ACTIVITY - For the entries below, the result should be an exact transcription of the lines from the one with "Instruction: Open the" up to and including the one with "Click the syringe", and only those.
-*-*-
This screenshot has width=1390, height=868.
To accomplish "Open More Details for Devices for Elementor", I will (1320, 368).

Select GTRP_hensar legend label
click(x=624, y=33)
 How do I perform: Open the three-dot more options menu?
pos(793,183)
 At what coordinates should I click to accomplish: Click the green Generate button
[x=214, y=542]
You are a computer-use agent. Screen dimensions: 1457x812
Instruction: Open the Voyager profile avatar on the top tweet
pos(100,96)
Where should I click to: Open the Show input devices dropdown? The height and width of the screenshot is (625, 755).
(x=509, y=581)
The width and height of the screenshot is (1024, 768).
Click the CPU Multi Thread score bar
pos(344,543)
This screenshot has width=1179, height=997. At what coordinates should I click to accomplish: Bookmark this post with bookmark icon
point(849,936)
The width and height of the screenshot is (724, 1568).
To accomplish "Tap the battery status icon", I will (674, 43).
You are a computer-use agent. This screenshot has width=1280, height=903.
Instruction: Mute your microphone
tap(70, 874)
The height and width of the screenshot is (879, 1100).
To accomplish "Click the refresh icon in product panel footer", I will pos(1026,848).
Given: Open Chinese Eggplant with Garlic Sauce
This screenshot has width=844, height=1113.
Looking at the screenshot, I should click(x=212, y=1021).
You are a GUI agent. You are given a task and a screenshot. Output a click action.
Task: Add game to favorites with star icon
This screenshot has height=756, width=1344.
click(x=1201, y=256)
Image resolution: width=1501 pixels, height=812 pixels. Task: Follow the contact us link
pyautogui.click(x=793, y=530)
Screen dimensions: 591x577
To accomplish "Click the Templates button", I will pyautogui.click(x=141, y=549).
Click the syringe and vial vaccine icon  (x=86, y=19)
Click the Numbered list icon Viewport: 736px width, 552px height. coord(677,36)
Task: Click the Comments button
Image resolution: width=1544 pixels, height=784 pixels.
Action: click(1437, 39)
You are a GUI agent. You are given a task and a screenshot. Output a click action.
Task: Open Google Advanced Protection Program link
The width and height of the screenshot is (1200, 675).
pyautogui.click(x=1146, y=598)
-*-*-
REPLY TO THE EXERCISE -
Instruction: Open the Voyager profile avatar on the top tweet
pos(100,96)
Where should I click to: Open the Show input devices dropdown? The height and width of the screenshot is (625, 755).
(x=509, y=581)
The width and height of the screenshot is (1024, 768).
Click the CPU Multi Thread score bar
pos(344,543)
This screenshot has width=1179, height=997. At what coordinates should I click to accomplish: Bookmark this post with bookmark icon
point(849,936)
The width and height of the screenshot is (724, 1568).
To accomplish "Tap the battery status icon", I will (674, 43).
You are a computer-use agent. This screenshot has width=1280, height=903.
Instruction: Mute your microphone
tap(70, 874)
The height and width of the screenshot is (879, 1100).
To accomplish "Click the refresh icon in product panel footer", I will pos(1026,848).
Given: Open Chinese Eggplant with Garlic Sauce
This screenshot has width=844, height=1113.
Looking at the screenshot, I should click(x=212, y=1021).
You are a GUI agent. You are given a task and a screenshot. Output a click action.
Task: Add game to favorites with star icon
This screenshot has height=756, width=1344.
click(x=1201, y=256)
Image resolution: width=1501 pixels, height=812 pixels. Task: Follow the contact us link
pyautogui.click(x=793, y=530)
Screen dimensions: 591x577
To accomplish "Click the Templates button", I will pyautogui.click(x=141, y=549).
Click the syringe and vial vaccine icon  (x=86, y=19)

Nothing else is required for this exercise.